_Work order:_ Below is a listing to write out in full, exactly as given, without its pictures.

-- Opening Marker --

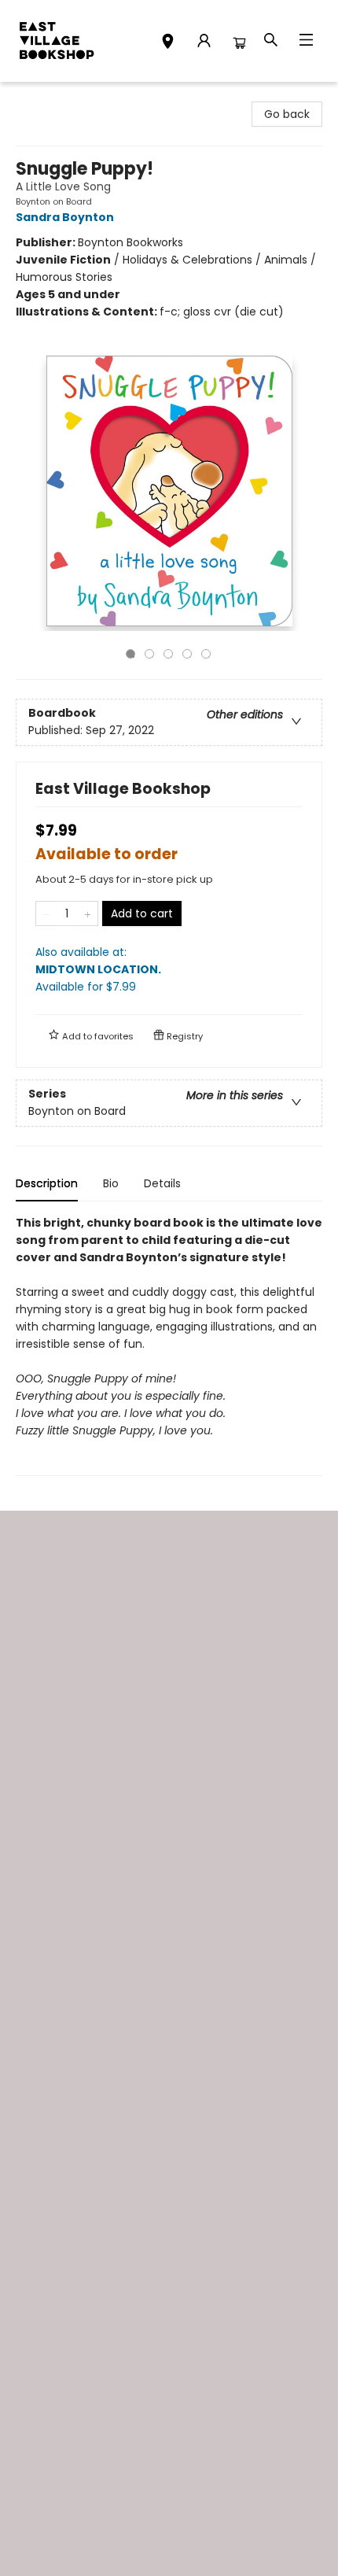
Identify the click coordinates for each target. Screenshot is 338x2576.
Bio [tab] (111, 1183)
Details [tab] (162, 1183)
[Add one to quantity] (87, 913)
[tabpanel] (169, 1345)
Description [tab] (47, 1183)
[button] (167, 43)
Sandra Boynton (65, 217)
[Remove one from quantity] (46, 913)
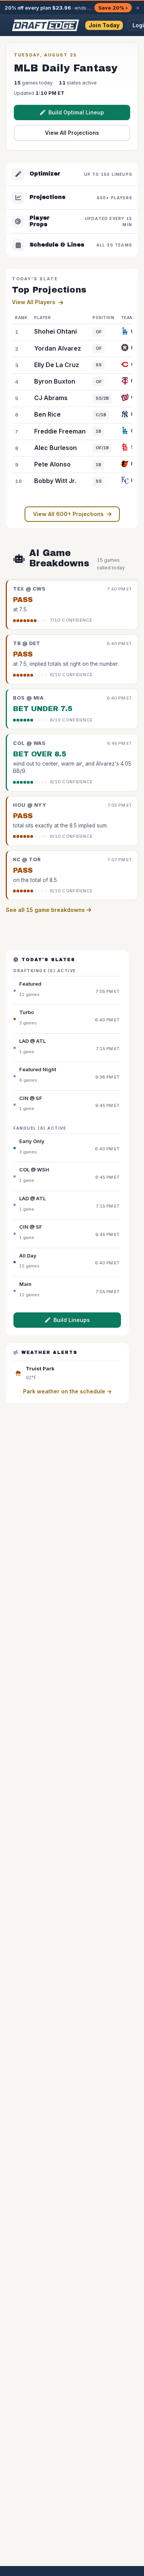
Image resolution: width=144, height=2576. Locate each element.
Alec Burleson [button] (55, 448)
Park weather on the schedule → (67, 1391)
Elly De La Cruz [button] (56, 365)
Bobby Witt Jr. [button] (55, 481)
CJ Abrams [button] (51, 398)
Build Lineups (71, 1320)
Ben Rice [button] (47, 414)
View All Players (33, 302)
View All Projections (72, 132)
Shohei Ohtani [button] (55, 331)
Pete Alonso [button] (52, 464)
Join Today (104, 25)
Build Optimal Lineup (76, 112)
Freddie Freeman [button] (60, 431)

-- Closing Marker --

_Written solution:_
Identify the click coordinates for each target. Screenshot is 338x2576.
Bio [tab] (111, 1183)
Details [tab] (162, 1183)
[Add one to quantity] (87, 913)
[tabpanel] (169, 1345)
Description [tab] (47, 1183)
[button] (167, 43)
Sandra Boynton (65, 217)
[Remove one from quantity] (46, 913)
Image resolution: width=144, height=2576. Locate each element.
Alec Burleson [button] (55, 448)
Park weather on the schedule → (67, 1391)
Elly De La Cruz [button] (56, 365)
Bobby Witt Jr. [button] (55, 481)
CJ Abrams [button] (51, 398)
Build Lineups (71, 1320)
Ben Rice [button] (47, 414)
View All Players (33, 302)
View All Projections (72, 132)
Shohei Ohtani [button] (55, 331)
Pete Alonso [button] (52, 464)
Join Today (104, 25)
Build Optimal Lineup (76, 112)
Freddie Freeman [button] (60, 431)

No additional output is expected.